- Nickname: "Bombs"
- Born: 9 April 1907 Consett, England
- Died: 12 May 1953 (aged 46) Wandsworth, England
- Allegiance: United Kingdom
- Branch: Royal Air Force
- Service years: 1926 – 1953
- Rank: Squadron leader
- Service number: 44387
- Commands: Bomb Disposal 5134 Squadron (1946–48)
- Conflicts: Second World War Battle of Britain;
- Awards: George Cross

= Wilson Charlton =

Wilson Hodgson Charlton, GC (9 April 1907 – 12 May 1953) was a Royal Air Force (RAF) officer who was awarded the George Cross for his bomb disposal work during the Second World War.

==Bomb disposal==
During September and October 1940 he dealt with over 200 unexploded devices—on average working on three live bombs per day. He worked at aerodromes and factories in and around Wiltshire and Gloucestershire.

Notice of his award appeared in the London Gazette on 21 January 1941.

Flight Lieutenant Charlton is responsible for all work in connection with enemy bombs in an area comprising the greater part of two counties. Both by day and night, during recent months, he has dealt with some 200 unexploded bombs.

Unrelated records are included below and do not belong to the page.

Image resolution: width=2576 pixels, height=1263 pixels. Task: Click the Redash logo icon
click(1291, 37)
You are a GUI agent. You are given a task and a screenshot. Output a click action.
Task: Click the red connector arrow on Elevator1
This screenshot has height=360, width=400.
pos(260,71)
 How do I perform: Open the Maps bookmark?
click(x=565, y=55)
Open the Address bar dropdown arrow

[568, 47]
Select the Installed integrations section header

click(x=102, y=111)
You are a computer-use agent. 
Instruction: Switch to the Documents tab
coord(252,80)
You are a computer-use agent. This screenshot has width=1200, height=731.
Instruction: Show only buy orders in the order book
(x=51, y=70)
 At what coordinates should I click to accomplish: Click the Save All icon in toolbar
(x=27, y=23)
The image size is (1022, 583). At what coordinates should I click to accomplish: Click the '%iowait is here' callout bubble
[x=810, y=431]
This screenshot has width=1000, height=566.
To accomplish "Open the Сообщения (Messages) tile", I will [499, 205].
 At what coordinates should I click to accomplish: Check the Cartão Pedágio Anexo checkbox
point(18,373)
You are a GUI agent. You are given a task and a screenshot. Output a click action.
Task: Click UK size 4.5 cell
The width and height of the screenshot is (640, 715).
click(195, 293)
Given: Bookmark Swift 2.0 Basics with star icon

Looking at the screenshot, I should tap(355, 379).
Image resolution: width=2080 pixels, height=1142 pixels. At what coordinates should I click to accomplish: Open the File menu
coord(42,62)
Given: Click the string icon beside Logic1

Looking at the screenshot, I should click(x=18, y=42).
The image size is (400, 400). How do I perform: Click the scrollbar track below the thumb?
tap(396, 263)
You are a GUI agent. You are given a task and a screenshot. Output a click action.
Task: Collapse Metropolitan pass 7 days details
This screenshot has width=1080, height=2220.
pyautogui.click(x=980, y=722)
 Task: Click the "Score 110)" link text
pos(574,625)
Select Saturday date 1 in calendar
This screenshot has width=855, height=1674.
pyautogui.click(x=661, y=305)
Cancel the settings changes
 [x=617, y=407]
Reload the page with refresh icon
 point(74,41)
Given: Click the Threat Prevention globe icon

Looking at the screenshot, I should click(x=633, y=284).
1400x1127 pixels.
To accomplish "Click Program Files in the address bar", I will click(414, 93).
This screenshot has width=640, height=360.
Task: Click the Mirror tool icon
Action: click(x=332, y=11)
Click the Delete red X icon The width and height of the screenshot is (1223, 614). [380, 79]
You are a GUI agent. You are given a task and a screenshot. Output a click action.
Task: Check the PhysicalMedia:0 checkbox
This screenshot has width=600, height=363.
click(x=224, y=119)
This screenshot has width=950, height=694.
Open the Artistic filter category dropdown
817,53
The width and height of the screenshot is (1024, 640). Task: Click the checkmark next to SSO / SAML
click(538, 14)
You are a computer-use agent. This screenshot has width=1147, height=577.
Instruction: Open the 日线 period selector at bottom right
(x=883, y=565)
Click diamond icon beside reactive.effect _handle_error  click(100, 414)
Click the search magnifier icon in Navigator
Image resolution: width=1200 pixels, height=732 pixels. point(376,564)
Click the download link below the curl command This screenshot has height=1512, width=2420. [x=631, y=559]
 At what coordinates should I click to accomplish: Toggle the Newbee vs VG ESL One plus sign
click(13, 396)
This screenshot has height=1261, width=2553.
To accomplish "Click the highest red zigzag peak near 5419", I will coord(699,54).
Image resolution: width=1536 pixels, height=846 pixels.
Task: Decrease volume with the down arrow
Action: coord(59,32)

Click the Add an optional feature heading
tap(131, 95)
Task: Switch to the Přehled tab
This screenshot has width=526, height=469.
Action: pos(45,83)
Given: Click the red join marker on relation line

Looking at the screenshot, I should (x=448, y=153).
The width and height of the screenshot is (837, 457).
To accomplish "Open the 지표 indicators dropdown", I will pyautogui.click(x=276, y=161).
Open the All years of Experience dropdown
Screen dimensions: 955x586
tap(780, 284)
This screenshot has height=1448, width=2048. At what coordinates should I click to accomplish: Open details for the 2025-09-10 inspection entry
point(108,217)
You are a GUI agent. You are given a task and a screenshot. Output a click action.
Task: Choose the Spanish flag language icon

He has successfully undertaken many dangerous missions with undaunted and unfailing courage.

==Later war service==
Charlton was sent as a bomb disposal trainer to Asia and was captured by the Japanese in 1942.

==Sale of medals==
Charlton's medals (including a 1939–1945 Star, a Pacific Star, and Long Service and Good Conduct Medal) were sold at auction on 5 December 2012. They had an estimate of £25,000 but sold for £58,000.